- TASK DIRECTIONS: Copy out the lines of the records below, and only those lines, from the one with "Task: Select the 1SENTRY.DBF file" through the one with "You are a computer-use agent. The", exactly as they appear.

***** EXTRACTED ENTRIES *****

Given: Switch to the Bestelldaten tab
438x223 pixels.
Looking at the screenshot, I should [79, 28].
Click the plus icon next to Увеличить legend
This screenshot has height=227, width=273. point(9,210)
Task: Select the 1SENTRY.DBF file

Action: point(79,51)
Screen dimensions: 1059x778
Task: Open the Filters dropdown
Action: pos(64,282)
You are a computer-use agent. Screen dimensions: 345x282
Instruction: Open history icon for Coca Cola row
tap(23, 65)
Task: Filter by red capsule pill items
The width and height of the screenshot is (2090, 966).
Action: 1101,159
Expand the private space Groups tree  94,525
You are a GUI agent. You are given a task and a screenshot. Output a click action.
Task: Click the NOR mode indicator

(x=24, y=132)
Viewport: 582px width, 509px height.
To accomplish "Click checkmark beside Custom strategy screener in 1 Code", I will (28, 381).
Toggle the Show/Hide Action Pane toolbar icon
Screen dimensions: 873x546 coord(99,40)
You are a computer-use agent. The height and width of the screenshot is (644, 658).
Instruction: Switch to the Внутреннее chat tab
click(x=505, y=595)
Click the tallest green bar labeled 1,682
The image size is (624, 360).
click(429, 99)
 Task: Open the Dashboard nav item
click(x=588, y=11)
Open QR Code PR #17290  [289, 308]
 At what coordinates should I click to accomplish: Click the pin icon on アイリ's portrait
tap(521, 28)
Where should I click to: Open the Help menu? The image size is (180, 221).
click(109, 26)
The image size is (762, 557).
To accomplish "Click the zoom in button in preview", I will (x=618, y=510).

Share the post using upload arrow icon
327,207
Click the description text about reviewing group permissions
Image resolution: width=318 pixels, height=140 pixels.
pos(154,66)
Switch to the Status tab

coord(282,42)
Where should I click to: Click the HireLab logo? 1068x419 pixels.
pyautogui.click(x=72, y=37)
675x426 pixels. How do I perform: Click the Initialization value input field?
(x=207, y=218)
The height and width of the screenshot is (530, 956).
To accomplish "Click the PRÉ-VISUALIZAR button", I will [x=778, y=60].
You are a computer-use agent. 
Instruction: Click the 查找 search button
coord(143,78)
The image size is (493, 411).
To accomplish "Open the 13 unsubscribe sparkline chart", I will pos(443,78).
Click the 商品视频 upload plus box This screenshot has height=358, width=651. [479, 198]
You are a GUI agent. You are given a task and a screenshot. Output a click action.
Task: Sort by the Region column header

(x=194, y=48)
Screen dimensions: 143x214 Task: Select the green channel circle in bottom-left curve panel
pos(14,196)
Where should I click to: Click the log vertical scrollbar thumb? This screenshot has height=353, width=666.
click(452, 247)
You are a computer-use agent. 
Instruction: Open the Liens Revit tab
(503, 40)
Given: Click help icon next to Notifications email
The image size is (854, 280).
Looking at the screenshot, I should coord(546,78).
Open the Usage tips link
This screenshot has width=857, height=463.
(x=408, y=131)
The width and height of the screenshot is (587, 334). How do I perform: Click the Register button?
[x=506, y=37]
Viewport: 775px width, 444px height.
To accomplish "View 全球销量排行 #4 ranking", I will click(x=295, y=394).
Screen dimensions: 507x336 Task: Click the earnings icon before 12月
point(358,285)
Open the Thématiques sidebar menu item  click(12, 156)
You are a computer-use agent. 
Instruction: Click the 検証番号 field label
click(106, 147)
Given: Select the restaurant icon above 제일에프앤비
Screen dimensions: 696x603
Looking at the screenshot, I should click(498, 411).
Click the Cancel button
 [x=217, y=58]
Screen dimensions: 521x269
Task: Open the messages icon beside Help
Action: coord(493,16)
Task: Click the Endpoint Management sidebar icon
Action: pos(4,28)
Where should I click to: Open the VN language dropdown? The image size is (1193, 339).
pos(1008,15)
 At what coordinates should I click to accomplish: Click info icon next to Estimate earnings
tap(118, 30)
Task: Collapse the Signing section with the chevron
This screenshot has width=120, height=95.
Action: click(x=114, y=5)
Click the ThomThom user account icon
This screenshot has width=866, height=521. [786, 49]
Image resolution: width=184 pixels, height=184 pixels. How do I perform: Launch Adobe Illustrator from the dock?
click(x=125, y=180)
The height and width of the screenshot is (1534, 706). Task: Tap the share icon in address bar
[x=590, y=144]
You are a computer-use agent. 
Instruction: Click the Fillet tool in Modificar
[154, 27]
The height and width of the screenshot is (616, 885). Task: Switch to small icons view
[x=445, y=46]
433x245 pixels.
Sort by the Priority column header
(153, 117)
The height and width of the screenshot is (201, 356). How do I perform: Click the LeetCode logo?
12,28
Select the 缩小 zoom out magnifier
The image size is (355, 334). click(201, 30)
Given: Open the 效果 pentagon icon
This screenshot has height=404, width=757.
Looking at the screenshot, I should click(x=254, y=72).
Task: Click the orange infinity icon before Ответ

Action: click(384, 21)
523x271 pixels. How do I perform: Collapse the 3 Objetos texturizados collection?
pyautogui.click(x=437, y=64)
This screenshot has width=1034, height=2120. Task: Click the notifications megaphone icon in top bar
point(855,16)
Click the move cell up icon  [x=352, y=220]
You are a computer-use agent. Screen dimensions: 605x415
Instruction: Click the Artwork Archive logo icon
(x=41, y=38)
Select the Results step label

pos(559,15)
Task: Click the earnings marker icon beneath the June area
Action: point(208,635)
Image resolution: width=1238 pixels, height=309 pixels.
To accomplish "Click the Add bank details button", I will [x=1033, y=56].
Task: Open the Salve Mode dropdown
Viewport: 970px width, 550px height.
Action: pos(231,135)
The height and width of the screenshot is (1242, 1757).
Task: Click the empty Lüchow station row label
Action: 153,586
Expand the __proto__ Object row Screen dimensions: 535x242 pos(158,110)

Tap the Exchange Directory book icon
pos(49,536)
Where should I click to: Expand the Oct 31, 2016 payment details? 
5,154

*****

- RESPONSE BOX:
Task: Select the 1SENTRY.DBF file

Action: point(79,51)
Screen dimensions: 1059x778
Task: Open the Filters dropdown
Action: pos(64,282)
You are a computer-use agent. Screen dimensions: 345x282
Instruction: Open history icon for Coca Cola row
tap(23, 65)
Task: Filter by red capsule pill items
The width and height of the screenshot is (2090, 966).
Action: 1101,159
Expand the private space Groups tree  94,525
You are a GUI agent. You are given a task and a screenshot. Output a click action.
Task: Click the NOR mode indicator

(x=24, y=132)
Viewport: 582px width, 509px height.
To accomplish "Click checkmark beside Custom strategy screener in 1 Code", I will (28, 381).
Toggle the Show/Hide Action Pane toolbar icon
Screen dimensions: 873x546 coord(99,40)
You are a computer-use agent. The height and width of the screenshot is (644, 658).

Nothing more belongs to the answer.